I need to fit a tail-heavy Gaussian curve

[Grogs]

I need to fit a tail-heavy "Gaussian" curve

Hi, it's been a long time since I've been around PF.

Homework Statement

This isn't a homework problem per se, but I've been trying to fit some scattering data using a Gaussian function using a least squares approach and it's not working so well. Doing the fit is no problem, but the Gaussian doesn't follow the data very well. The agreement is good within ~ 1.5 standard deviation from the mean, but the data is too tail heavy and the agreement is lousy beyond that.

I need to find a function that will fit the data better. Something with a scaling parameter that would let me vary the kurtosis (tail heaviness) would be ideal, but I can't think of anything that fits the bill. I'm hoping that there's a stats whiz around who can point me in the right direction.

Homework Equations

My Gaussian fit function: $f(\theta) = Aexp(-\theta^{2}/2s^{2})$ where A and s are the fit parameters (mean = 0).

I also tried using: $f(\theta) = B + Aexp(-\theta^{2}/2s^{2})$

The Attempt at a Solution

I tried adding a constant to the Gaussian fit, but then the fit ends up being too large at the tails.

TIA,

Grogs

 

[D H]

Some questions:

1. What is the mean? That you tried a zero mean fit and then a non-zero mean fit suggests you aren't thinking enough about your model.

2. Can the data ever be negative? For example, time-to-failure. Things don't fail before they are made; time-to-failure is inherently non-negative.

3. What made you think the underlying distribution might be gaussian?

4. Have you done a normality test? Testing whether a distribution is normal is a fairly simple procedure. For example, the Anderson-Darling test.

 

[Grogs]

Hi, thanks for the quick response.

Some questions:

1. What is the mean? That you tried a zero mean fit and then a non-zero mean fit suggests you aren't thinking enough about your model.

Assignment: Write the next part of the forum thread on fitting a tail-heavy Gaussian curve, picking up right after its last line.

Pixel coordinate grounding data:
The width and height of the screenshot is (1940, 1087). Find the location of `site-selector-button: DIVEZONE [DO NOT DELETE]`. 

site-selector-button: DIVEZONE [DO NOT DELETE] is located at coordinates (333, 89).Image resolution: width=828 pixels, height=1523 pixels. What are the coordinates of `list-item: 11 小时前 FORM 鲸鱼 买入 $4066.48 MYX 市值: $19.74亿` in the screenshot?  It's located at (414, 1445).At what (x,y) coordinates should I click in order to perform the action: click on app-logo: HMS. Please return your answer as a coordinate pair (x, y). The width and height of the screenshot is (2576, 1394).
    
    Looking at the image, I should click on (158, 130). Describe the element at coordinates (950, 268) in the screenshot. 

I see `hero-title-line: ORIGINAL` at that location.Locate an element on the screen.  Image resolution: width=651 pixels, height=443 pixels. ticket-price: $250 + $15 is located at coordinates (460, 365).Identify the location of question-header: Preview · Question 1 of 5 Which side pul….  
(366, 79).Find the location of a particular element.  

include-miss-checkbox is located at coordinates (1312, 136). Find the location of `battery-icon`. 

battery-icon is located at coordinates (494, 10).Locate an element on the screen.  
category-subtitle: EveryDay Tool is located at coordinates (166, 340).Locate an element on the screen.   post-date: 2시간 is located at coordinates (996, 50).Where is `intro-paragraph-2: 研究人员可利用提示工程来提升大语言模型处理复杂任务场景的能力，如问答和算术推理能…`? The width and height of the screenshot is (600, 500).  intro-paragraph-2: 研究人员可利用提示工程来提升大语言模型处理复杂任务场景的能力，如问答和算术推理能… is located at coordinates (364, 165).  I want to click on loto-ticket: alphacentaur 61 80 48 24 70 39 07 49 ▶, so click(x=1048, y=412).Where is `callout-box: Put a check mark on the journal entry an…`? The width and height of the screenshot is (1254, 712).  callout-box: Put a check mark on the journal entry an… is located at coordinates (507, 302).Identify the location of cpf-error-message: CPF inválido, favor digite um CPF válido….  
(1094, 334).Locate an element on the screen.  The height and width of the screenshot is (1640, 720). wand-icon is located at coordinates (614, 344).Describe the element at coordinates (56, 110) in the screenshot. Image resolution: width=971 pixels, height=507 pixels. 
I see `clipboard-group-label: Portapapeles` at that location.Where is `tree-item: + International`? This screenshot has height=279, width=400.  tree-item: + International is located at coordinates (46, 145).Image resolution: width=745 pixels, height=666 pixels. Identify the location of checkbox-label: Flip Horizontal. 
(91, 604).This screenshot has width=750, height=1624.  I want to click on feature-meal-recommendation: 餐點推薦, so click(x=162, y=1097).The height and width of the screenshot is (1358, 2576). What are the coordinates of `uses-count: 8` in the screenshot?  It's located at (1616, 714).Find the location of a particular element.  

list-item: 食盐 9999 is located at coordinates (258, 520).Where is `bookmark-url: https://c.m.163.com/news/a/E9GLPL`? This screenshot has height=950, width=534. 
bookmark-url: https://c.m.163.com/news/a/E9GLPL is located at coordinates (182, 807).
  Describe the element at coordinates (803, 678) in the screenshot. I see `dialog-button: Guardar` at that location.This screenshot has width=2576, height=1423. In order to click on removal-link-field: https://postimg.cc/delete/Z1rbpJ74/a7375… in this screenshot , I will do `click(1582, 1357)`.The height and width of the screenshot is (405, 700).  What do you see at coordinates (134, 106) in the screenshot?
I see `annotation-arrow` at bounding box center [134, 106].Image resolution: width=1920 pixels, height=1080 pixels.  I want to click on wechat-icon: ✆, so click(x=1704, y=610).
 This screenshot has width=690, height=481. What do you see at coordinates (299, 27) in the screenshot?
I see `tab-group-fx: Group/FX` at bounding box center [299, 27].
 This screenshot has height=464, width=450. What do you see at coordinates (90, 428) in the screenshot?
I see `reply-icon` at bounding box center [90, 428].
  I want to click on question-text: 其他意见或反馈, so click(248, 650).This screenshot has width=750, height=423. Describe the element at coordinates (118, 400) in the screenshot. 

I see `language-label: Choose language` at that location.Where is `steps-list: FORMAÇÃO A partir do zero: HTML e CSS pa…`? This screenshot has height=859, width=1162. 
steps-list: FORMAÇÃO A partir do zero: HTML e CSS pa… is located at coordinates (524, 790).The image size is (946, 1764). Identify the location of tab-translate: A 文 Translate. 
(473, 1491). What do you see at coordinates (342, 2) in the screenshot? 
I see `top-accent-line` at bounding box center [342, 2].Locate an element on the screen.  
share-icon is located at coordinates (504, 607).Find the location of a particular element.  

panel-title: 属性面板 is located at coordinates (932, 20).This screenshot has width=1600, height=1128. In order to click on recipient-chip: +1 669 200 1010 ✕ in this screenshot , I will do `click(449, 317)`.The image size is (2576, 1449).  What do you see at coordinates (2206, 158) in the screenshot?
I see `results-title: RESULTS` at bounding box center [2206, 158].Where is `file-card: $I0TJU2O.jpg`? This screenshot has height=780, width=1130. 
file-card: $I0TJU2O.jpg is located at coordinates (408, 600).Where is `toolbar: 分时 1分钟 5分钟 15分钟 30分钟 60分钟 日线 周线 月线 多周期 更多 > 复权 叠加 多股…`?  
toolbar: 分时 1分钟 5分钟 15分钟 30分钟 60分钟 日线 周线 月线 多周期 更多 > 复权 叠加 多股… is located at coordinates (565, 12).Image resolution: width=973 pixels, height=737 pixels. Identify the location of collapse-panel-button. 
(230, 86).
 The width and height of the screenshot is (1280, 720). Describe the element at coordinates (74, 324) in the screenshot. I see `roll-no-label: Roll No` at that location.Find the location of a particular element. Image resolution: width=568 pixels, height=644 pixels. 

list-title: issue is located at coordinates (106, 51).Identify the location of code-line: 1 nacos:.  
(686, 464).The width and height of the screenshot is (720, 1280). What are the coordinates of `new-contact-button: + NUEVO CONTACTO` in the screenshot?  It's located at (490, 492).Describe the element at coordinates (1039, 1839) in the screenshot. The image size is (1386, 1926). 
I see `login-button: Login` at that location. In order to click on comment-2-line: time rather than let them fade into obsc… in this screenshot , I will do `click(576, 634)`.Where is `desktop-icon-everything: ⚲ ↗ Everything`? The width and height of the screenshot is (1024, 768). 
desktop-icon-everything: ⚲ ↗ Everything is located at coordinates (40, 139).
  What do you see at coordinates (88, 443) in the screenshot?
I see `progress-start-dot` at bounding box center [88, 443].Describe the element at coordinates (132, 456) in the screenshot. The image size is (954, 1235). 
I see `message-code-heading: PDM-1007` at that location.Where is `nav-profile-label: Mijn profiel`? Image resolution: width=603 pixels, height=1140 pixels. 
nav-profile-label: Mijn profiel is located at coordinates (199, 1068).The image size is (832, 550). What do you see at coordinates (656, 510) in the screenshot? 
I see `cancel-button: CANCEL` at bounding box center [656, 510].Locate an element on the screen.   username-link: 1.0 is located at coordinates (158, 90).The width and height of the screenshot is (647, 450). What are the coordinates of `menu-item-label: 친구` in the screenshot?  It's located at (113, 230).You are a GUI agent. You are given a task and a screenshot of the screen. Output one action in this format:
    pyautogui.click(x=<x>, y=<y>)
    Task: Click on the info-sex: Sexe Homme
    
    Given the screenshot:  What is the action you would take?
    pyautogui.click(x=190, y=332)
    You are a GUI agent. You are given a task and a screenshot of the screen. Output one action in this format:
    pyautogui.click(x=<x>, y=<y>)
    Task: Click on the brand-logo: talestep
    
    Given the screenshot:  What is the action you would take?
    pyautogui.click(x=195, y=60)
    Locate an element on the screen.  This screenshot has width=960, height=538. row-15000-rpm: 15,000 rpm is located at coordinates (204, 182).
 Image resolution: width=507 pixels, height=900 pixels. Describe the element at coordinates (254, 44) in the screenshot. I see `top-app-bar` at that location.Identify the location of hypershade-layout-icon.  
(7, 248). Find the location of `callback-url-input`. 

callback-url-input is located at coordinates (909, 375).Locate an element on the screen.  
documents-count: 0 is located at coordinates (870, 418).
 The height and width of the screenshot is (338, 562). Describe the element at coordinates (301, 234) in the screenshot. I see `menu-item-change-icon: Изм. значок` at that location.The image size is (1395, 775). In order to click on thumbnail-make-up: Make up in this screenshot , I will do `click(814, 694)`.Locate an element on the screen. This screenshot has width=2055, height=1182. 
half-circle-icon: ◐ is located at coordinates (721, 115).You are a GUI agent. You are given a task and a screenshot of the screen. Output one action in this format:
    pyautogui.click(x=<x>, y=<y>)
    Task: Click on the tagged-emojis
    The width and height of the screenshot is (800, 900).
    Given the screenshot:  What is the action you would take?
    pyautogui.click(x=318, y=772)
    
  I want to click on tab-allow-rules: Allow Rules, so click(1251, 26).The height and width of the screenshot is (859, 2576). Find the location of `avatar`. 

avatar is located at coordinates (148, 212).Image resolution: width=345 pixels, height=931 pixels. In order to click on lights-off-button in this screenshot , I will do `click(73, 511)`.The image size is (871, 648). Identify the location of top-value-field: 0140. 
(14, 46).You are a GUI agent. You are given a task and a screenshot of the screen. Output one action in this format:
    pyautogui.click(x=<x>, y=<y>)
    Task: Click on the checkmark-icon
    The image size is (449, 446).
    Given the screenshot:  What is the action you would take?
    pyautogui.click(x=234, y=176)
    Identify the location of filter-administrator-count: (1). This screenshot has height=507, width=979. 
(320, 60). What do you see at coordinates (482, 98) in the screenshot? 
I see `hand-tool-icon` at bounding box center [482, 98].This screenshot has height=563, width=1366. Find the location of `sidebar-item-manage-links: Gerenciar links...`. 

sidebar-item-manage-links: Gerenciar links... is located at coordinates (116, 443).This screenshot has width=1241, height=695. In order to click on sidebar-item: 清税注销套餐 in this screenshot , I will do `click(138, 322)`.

Answer space:
The mean is zero. The data I'm modeling is essentially the angle a neutron scatters in the x-y plane, which is going to be a symmetric function. f(theta) is the number of counts I get in a detector at angle theta. The incoming particles I modeled are all traveling along the x-axis, so that's why I know the mean scattering angle is 0. Adding the constant shouldn't affect the mean angle, just the magnitude, right?

Can the data ever be negative? For example, time-to-failure. Things don't fail before they are made; time-to-failure is inherently non-negative.

Yes it can. The scattering angle can be either positive or negative in this case. I could just invoke symmetry and fit |theta| without making much of a difference if I need to though.

What made you think the underlying distribution might be gaussian?

I read through a lot of previous work of this type in journal articles during my literature review (this work is part of my dissertation) and they typically used a Gaussian to fit the scattering function. My detector geometry is a bit different than anything I found in the literature review though, which I suspect is what is causing the non-Normality.

Have you done a normality test? Testing whether a distribution is normal is a fairly simple procedure. For example, the Anderson-Darling test.

Not yet. I can run the data through JMP tomorrow when I get back to my work and see what it tells me, but I can pretty well tell by inspection that it's not Normally distributed in the tails. Values at 5 sigma are something like .001 of the maximum, which is way too high for a Gaussian. That's why I decided to see if I could find something other than a Gaussian that would fit it better.

Thanks again,

Grogs

 

[D H]

Adding the constant shouldn't affect the mean angle, just the magnitude, right?

Whoa! I misread your $f(\theta) = B + Aexp(-\theta^{2}/2s^{2})$. That says there is a non-zero intensity at all angles. I assume that even with your broad tails, the intensity eventually tails off to zero. So that non-zero B is inviting some non-physics into your model.

I read through a lot of previous work of this type in journal articles during my literature review (this work is part of my dissertation) and they typically used a Gaussian to fit the scattering function. My detector geometry is a bit different than anything I found in the literature review though, which I suspect is what is causing the non-Normality.

One possibility: See if you find a mapping that maps your detector geometry to something a bit more "normal" (i.e., what you found in the literature), do your statistics in that space, and then translate back to your geometry.

In your space, that would translate to some weird member of the exponential family,

$$f(\theta) = A\exp(-g(|\theta|))$$

Another possibility is the double exponential:

$$f(\theta) = A\exp\left(-\,\frac{|\theta|} b\right)$$

Note that the absolute value in the above force the distribution to be symmetric (which makes sense given the description of your setup).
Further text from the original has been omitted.